Online grocery firm Grofers has denied holding merger talks with larger rival BigBasket, saying “just one meeting about business” last year between the two had been blown out of proportion.
According to a PTI report: Grofers founder and Chief Executive Alibinder Dhindsa said the company is focusing on growing its business as the online grocery segment is still at the nascent stage.
Softbank-backed Grofers and BigBasket had reportedly been in talks for a potential merger that would have created one of the largest online grocery players, competing with the likes of Amazon.
“It was not (merger) talks, there was just one meeting about how the business is going and it just got blown out of proportion because of different reasons,” Dhindsa told PTI.
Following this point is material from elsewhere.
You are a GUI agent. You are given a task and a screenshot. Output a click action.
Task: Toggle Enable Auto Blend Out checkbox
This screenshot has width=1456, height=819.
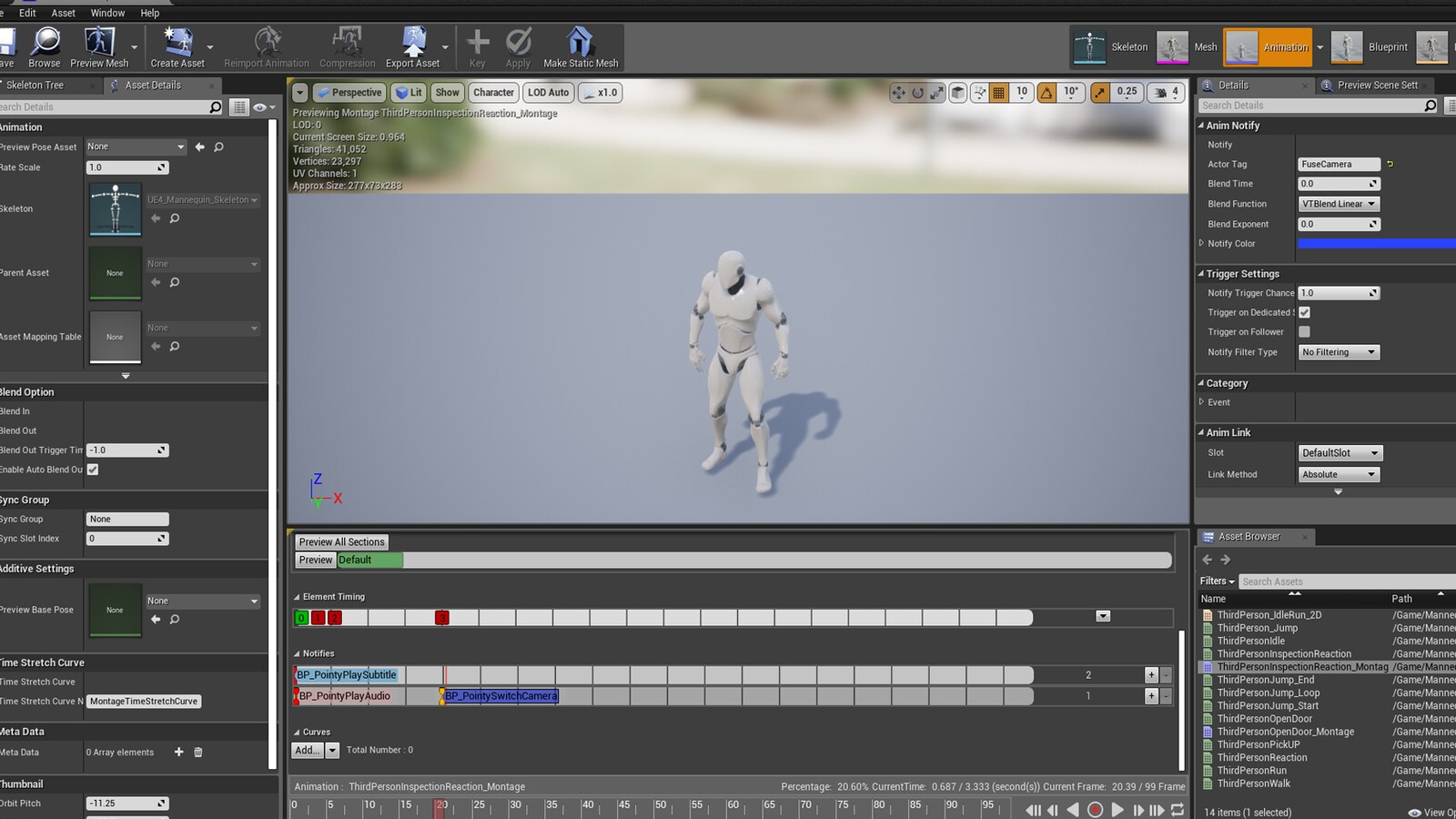[x=93, y=470]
Emphasising that they never had talks regarding the merger, he was further quoted by PTI as saying: “Right now, business is going good for us, we are going at a pretty good pace. So, why would we want to do any of that?”
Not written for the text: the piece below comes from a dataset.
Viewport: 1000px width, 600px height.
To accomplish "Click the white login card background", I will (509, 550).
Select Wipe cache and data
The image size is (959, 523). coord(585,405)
Grofers, which has so far raised US $160 million, is looking to take its revenue to about Rs 1,000 crore in 2017- 18, betting big on investments and technology advancement in its warehouses and targeting new customers. In 2016-17, it had reported a revenue of Rs 235 crore.
“In 2018, we will probably end up touching Rs 1,000 crore topline revenue. That’s the target even if we grow at the current pace,” Dhindsa told PTI, adding that two big areas of investment for the company are warehousing for supply chain and automation inside to process the order at a quicker pace.
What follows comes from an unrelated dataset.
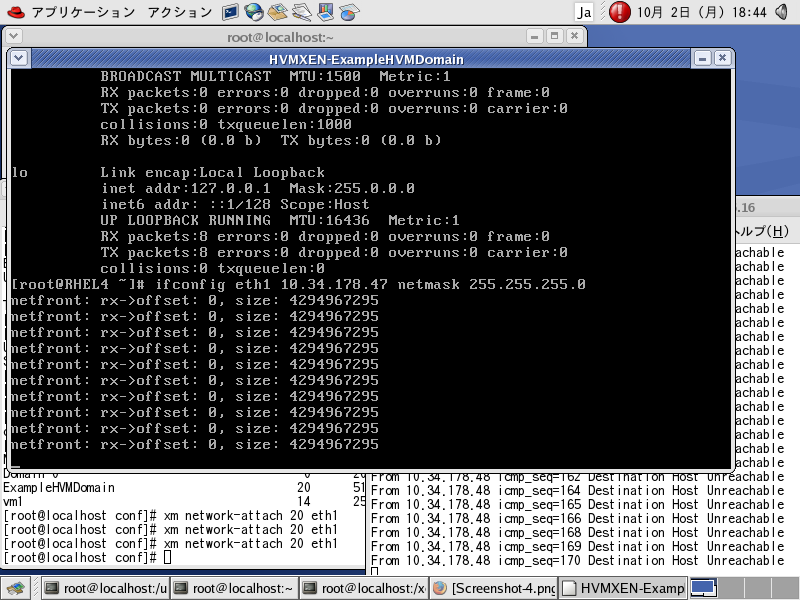Open the アクション menu in top panel

tap(178, 13)
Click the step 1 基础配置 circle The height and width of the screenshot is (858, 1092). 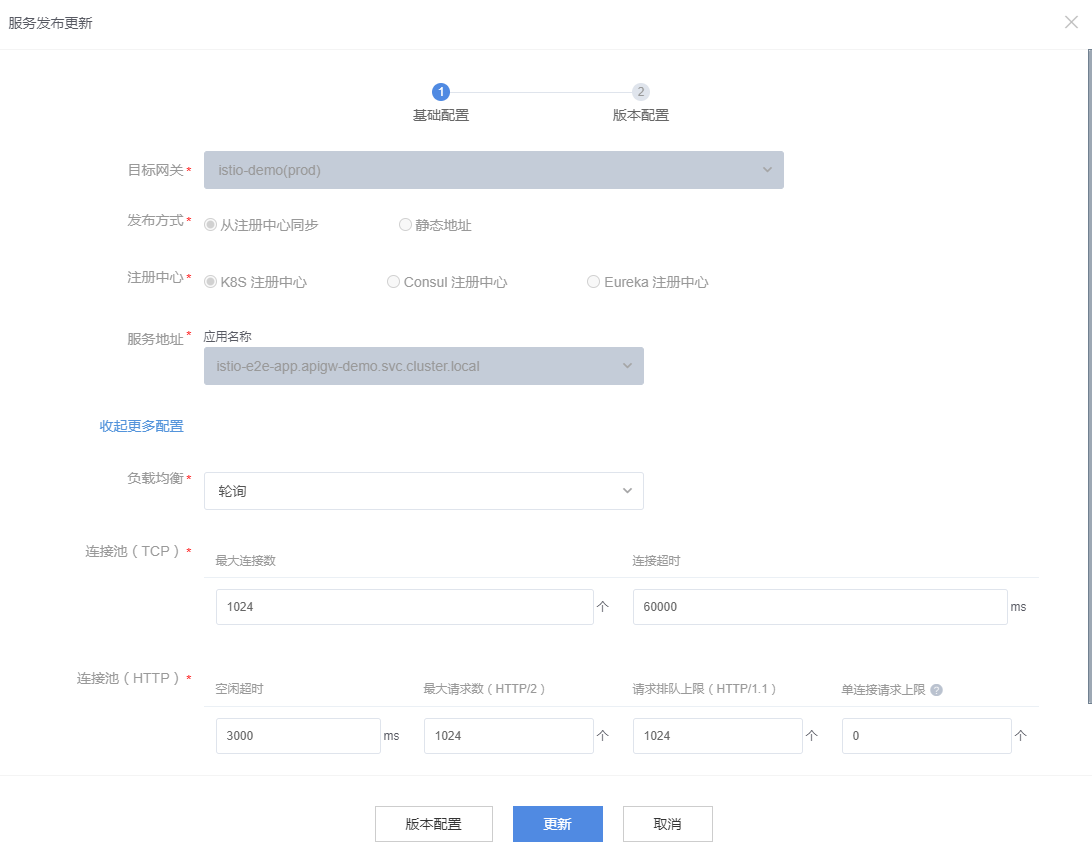click(441, 92)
He further said the company would be investing about US $5 million in warehousing expansion in 2018.
The company claims to have about 30 per cent market share of the US $600 million online grocery market and is looking to further expand its footprint in the country.
“Online grocery market in India is still small at about US $600 million. We have close to 30 per cent market share in that, and the share has been growing as a result of the infrastructure that we are putting in place to reach more customers,” Dhindsa was quoted by PTI as saying.
He further told PTI: “We have tripled our revenue from February this year till now and maintained our topline in nine months while maintaining the same bottomline, not increasing our losses.”
The firm works with 1,400 brands and sells 10,000 products through its platforms serving about 4 lakh customers every month.
With people becoming comfortable in buying even milk and bread online, the online grocery segment is projected to witness a strong growth over the next few years in India.
Industry watchers believe that grocery would become bigger than electronics and fashion, categories that currently dominate online purchases.
Grocery delivery is a cash intensive business as players operate on wafer thin margins and often end up losing money on delivery. Some players like Snapdeal-backed PepperTap have already shut shop.